Journal of Pediatric Orthopaedics | 1996
Susan Sienko Thomas; Michael D. Aiona; Rosemary Pierce; Joseph H. Piatt
Twenty-six ambulatory children underwent preoperative and 1-year postoperative assessments after selective dorsal rhizotomy. These included spasticity, passive range of motion, tone, three-dimensional motion analysis, and electromyography. Independent and dependent ambulators were evaluated separately. A decrease in spasticity was found in all lower extremity muscle groups. An increase in passive range of motion was found only at the hip for both independent and dependent ambulators. Gait changes included increases in velocity and stride length in the independent ambulators. An improvement in hip extension during stance was found in the dependent ambulators only; however, an increase in knee extension and dorsiflexion in stance were seen in both groups. Selective dorsal rhizotomy improves both passive and dynamic range of motion in children with spastic diplegia.
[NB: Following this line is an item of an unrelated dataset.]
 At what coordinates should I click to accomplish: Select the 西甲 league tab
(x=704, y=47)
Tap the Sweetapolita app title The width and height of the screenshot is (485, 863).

Journal of Pediatric Orthopaedics | 2006
Yoram Hemo; Samuel J. Macdessi; Rosemary Pierce; Michael D. Aiona; Michael D. Sussman
Abstract: Fifteen children who were diagnosed with idiopathic toe walking that cannot be corrected by nonoperative treatment were assessed by clinical examination and computer-based gait analysis preoperatively and approximately 1 year after Achilles tendon lengthening. Passive dorsiflexion improved from a mean plantarflexion contracture of 8 degrees to dorsiflexion of 12 degrees after surgery. Ankle kinematics normalized, with mean ankle dorsiflexion in stance improving from −8 to 12 degrees and maximum swing phase dorsiflexion improving from −20 to 2 degrees. Peak ankle power generation increased from 2.05 to 2.37 W/kg but did not reach values of population norms. No patient demonstrated clinically relevant triceps surae weakness or a calcaneal gait pattern. Seven patients had a stance phase knee hyperextension preoperatively, and 6 of these corrected after surgery. Achilles tendon lengthening improves ankle kinematics without compromising triceps surae strength; however, plantarflexion power does not reach normal levels at 1 year after surgery.
Gait & Posture | 2002
Susan Sienko Thomas; Cathleen E. Buckon; Sabrina Jakobson-Huston; Michael D. Sussman; Michael D. Aiona
The purpose of this study was to investigate the impact of three different ankle foot orthoses (AFO) configurations on the function and kinematics of stair locomotion in children with spastic hemiplegia. Nineteen children were evaluated barefoot and with a hinged, posterior leaf spring (PLS) and solid AFO during stair ascent and descent. Stair specific items from the Pediatric Evaluation of Disability Inventory (PEDI) were used to evaluate function, while a motion measurement system was used to evaluate kinematics. The PEDI revealed no significant differences between AFOs and barefoot, although a greater percentage of children were able to keep up with their peers while wearing a hinged AFO. At the ankle, the hinged AFO provided the greatest amount of dorsiflexion during stance. All AFOs reduced plantarflexion in comparison to barefoot. The results of this study indicate that for children with spastic hemiplegia the use of an AFO did not impair stair ambulation.